Several of the glass panes in the roof were missing—shattered, Trenton assumed, or blown away during the last big storm. A rusted ladder was still leaning against the exterior wall, as if someone had abruptly decided the repairs weren’t worth it. There was a covering of fine green grass embedded in the dirt, so his footsteps made a crunching sound.

The greenhouse he remembered was a jungle, a riot of flowers as big as a child’s head, trembling with moisture, humid and exotic and totally off-limits. He remembered the emerald light, the alien-looking orchids, the summer roses climbing trellises all winter long.

There was no longer anything green in the greenhouse, except for a dozen fake plants—squat Christmas trees with plastic bristles, fabric lilies, improbable plastic orchids, and even a miniature palm tree—crammed into one corner of the rectangular space. What plants did remain were dry, brown, and brittle.

It was Saturday, 10 a.m., and Trenton was, for all intents and purposes, alone in the house. Amy was in the den, all the way on the other side of the house. His mom was still sleeping. She’d gotten drunk in her room last night, doing whatever the hell she did, and would probably stay up there until at least noon. And from his bedroom window he’d spotted Minna skirting the edge of the woods, a felt cap pulled low over her ears even though it was already probably sixty degrees, wearing an old pair of waders.
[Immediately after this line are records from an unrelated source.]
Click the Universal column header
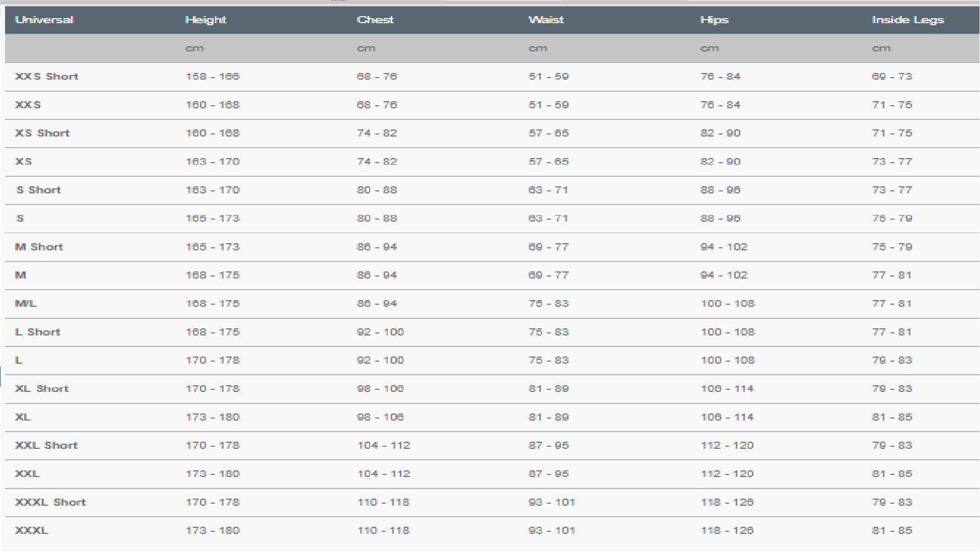 click(x=44, y=20)
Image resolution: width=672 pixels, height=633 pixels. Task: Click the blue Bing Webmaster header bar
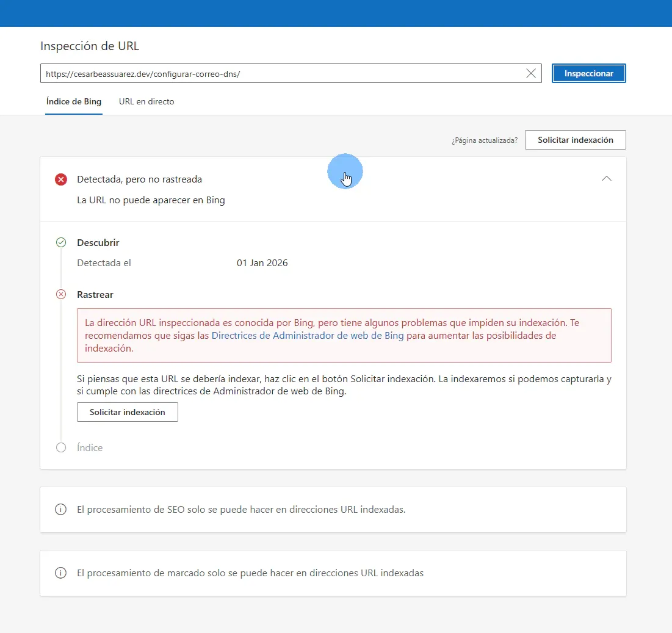[336, 13]
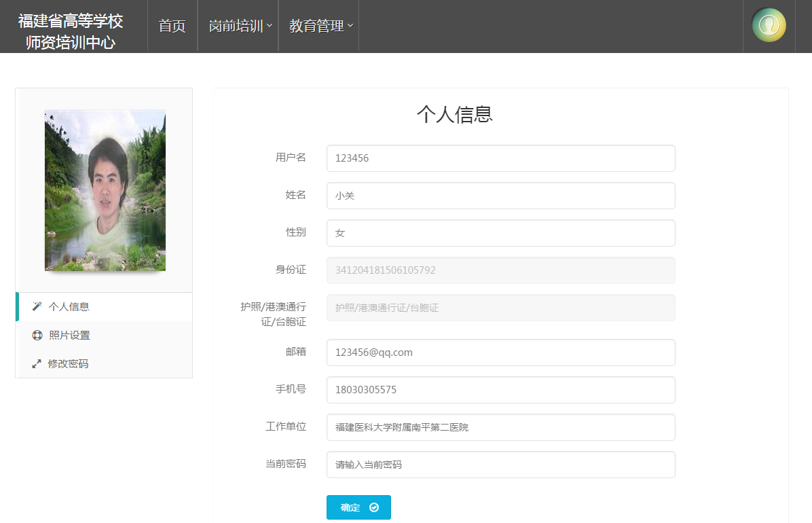Click the user avatar icon in header
This screenshot has width=812, height=523.
point(769,26)
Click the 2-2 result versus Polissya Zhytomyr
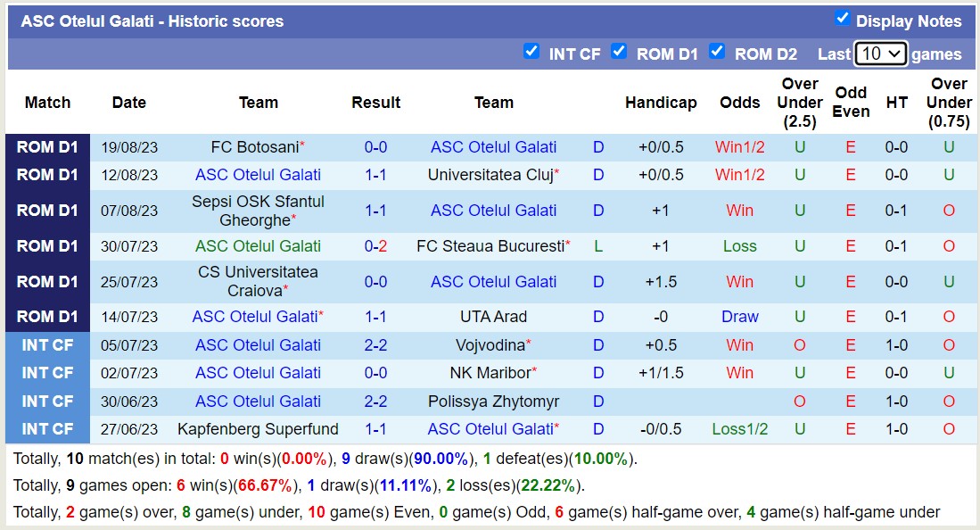The image size is (980, 530). (375, 402)
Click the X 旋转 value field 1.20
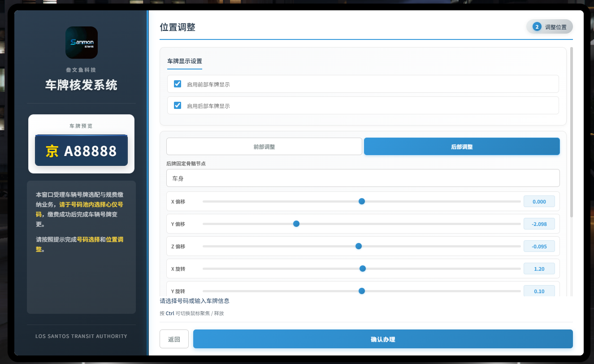Viewport: 594px width, 364px height. point(539,269)
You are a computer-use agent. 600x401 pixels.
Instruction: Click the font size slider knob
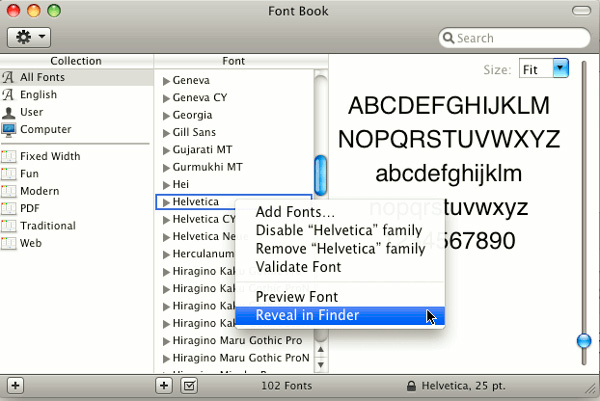tap(584, 342)
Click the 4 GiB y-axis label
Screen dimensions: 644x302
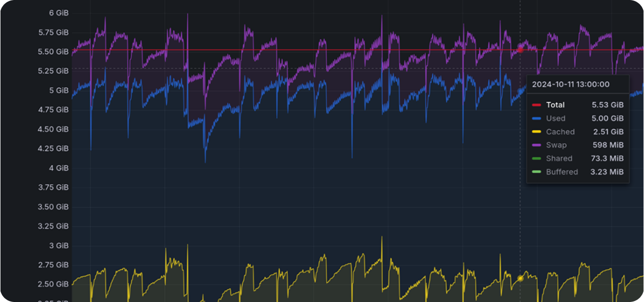coord(59,168)
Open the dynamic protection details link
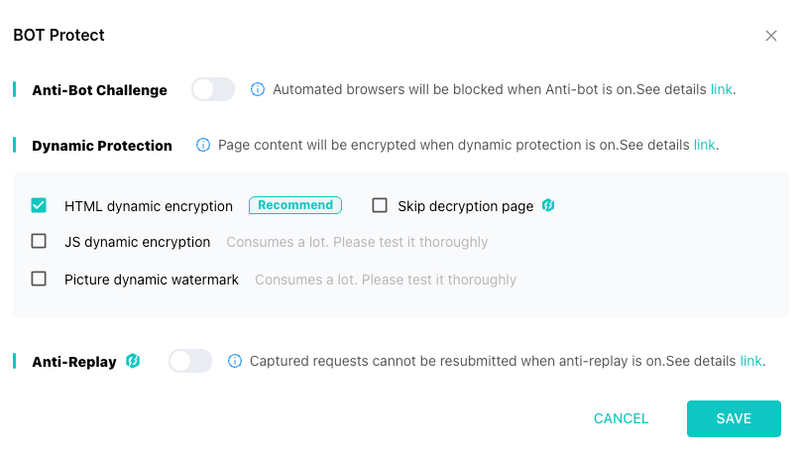 tap(704, 145)
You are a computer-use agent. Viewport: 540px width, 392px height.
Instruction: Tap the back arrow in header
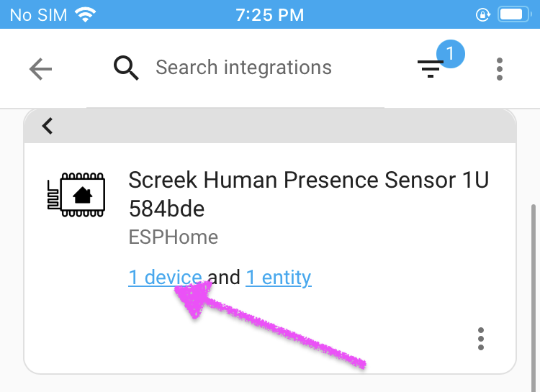tap(40, 69)
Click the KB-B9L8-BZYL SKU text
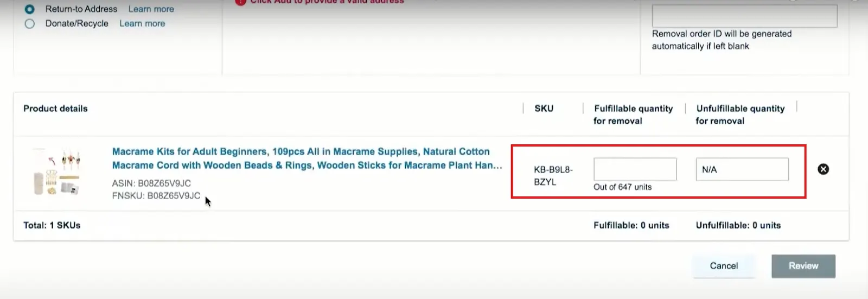 tap(553, 176)
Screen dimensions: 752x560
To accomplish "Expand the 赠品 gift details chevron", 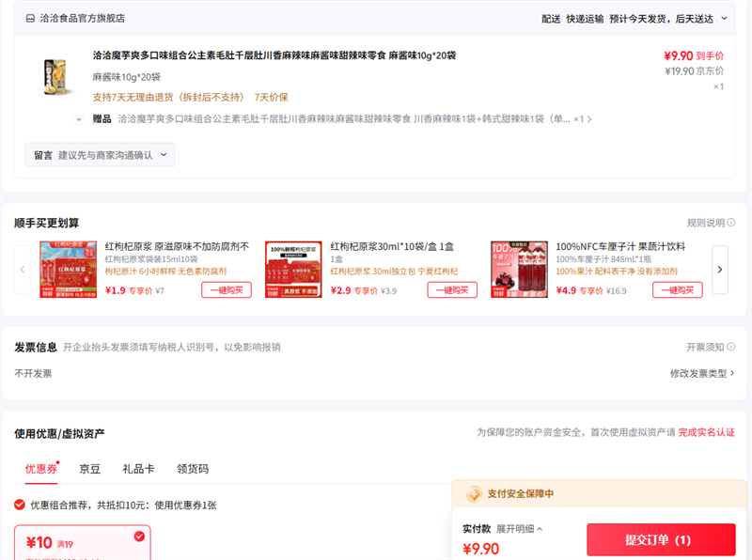I will click(80, 119).
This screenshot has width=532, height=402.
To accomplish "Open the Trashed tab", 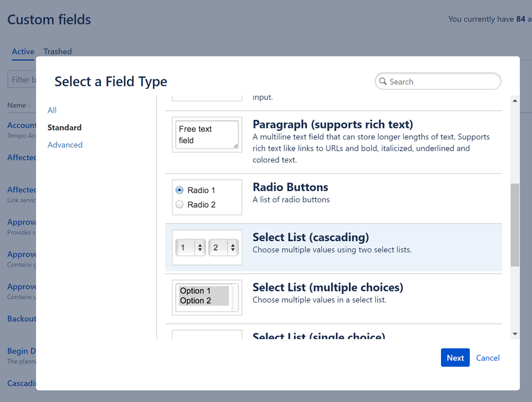I will [x=58, y=52].
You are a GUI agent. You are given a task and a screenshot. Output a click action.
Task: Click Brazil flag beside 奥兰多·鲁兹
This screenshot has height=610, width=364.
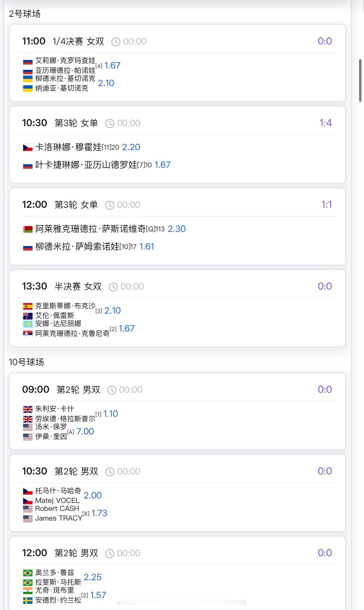pyautogui.click(x=28, y=573)
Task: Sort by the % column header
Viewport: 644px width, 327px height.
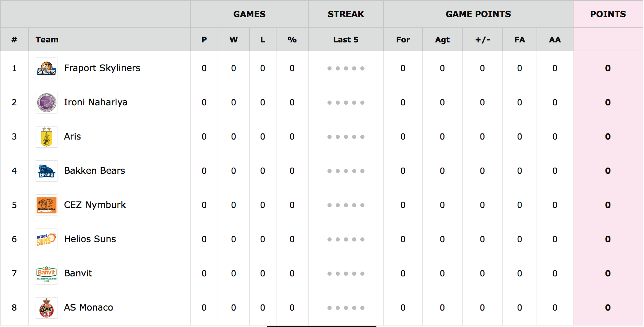Action: click(x=292, y=40)
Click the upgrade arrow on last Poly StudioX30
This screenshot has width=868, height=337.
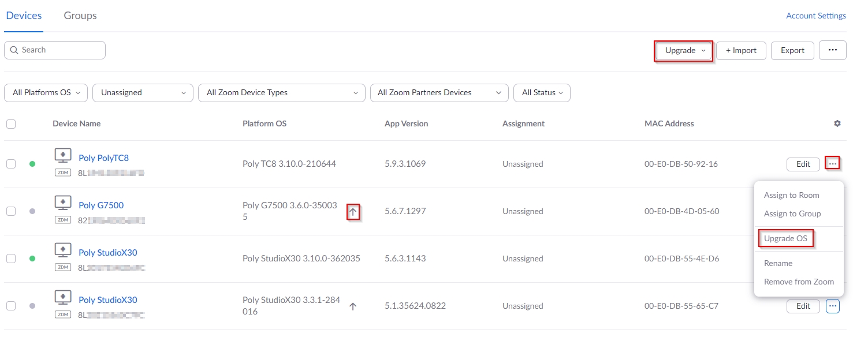[x=353, y=306]
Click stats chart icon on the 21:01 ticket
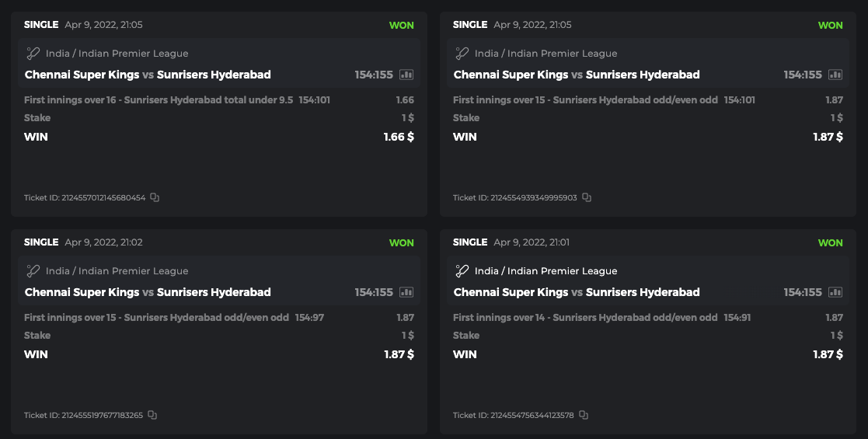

Getting up onto the shelf was difficult; the old wood groaned underneath him as though it might collapse under his weight. But he managed. When he stretched out on his back, he was mostly concealed by the fake planters and the intersection of their manufactured leaves, and thus invisible from both the pantry side and the door that led out toward the lawn.

He had one joint left from the stash he’d bought from an older guy who worked at the Multiplex in Melville, Long Island. He sparked up, took three hits in quick succession, and stamped out the end of the joint so he could save it for later. He lay back, feeling a delicious heaviness in his legs and arms, a sudden wave of calm.